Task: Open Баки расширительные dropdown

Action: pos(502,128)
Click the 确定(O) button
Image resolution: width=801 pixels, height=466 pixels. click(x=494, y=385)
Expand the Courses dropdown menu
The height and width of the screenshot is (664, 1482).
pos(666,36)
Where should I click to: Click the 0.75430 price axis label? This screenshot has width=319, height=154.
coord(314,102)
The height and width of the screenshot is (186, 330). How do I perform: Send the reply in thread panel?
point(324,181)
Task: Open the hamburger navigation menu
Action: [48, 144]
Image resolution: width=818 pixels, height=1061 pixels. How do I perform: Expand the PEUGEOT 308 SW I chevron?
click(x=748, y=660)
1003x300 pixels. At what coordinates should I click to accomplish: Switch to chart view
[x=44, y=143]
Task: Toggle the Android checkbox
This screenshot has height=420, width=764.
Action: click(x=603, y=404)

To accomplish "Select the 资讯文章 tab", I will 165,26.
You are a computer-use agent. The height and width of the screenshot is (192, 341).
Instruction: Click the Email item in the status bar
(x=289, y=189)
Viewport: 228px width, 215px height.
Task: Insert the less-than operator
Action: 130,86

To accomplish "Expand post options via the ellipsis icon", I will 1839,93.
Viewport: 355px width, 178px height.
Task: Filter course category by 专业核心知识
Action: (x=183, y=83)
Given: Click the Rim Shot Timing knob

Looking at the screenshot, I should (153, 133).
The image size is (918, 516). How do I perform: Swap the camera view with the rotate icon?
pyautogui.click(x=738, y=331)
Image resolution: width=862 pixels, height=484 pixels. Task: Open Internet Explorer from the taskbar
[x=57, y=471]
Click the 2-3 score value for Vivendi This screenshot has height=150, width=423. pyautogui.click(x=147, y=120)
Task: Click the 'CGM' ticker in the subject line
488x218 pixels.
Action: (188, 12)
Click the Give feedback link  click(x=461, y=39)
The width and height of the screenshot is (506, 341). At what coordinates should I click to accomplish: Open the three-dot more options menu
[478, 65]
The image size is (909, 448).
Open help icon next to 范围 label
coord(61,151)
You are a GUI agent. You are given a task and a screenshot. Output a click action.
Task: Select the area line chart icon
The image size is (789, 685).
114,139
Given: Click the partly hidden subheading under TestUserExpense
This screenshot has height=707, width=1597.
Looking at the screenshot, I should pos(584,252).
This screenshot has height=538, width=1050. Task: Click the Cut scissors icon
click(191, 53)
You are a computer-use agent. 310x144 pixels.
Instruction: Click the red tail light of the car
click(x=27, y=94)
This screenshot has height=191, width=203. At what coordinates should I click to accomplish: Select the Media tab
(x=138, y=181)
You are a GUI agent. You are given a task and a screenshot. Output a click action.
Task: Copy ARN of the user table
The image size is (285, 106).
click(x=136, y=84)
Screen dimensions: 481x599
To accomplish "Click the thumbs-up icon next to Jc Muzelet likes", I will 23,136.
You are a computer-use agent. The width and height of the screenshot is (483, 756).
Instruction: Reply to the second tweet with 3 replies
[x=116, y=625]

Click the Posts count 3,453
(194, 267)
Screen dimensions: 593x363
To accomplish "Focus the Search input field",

### PROBLEM STATEMENT
Only the lines from the one with "488x218 pixels." through the end of the data belong in the answer, each reproduced exactly.

### RESULT FOR THIS TASK
488x218 pixels.
Action: (188, 12)
Click the Give feedback link  click(x=461, y=39)
The width and height of the screenshot is (506, 341). At what coordinates should I click to accomplish: Open the three-dot more options menu
[478, 65]
The image size is (909, 448).
Open help icon next to 范围 label
coord(61,151)
You are a GUI agent. You are given a task and a screenshot. Output a click action.
Task: Select the area line chart icon
The image size is (789, 685).
114,139
Given: Click the partly hidden subheading under TestUserExpense
This screenshot has height=707, width=1597.
Looking at the screenshot, I should pos(584,252).
This screenshot has height=538, width=1050. Task: Click the Cut scissors icon
click(191, 53)
You are a computer-use agent. 310x144 pixels.
Instruction: Click the red tail light of the car
click(x=27, y=94)
This screenshot has height=191, width=203. At what coordinates should I click to accomplish: Select the Media tab
(x=138, y=181)
You are a GUI agent. You are given a task and a screenshot. Output a click action.
Task: Copy ARN of the user table
The image size is (285, 106).
click(x=136, y=84)
Screen dimensions: 481x599
To accomplish "Click the thumbs-up icon next to Jc Muzelet likes", I will 23,136.
You are a computer-use agent. The width and height of the screenshot is (483, 756).
Instruction: Reply to the second tweet with 3 replies
[x=116, y=625]

Click the Posts count 3,453
(194, 267)
Screen dimensions: 593x363
To accomplish "Focus the Search input field",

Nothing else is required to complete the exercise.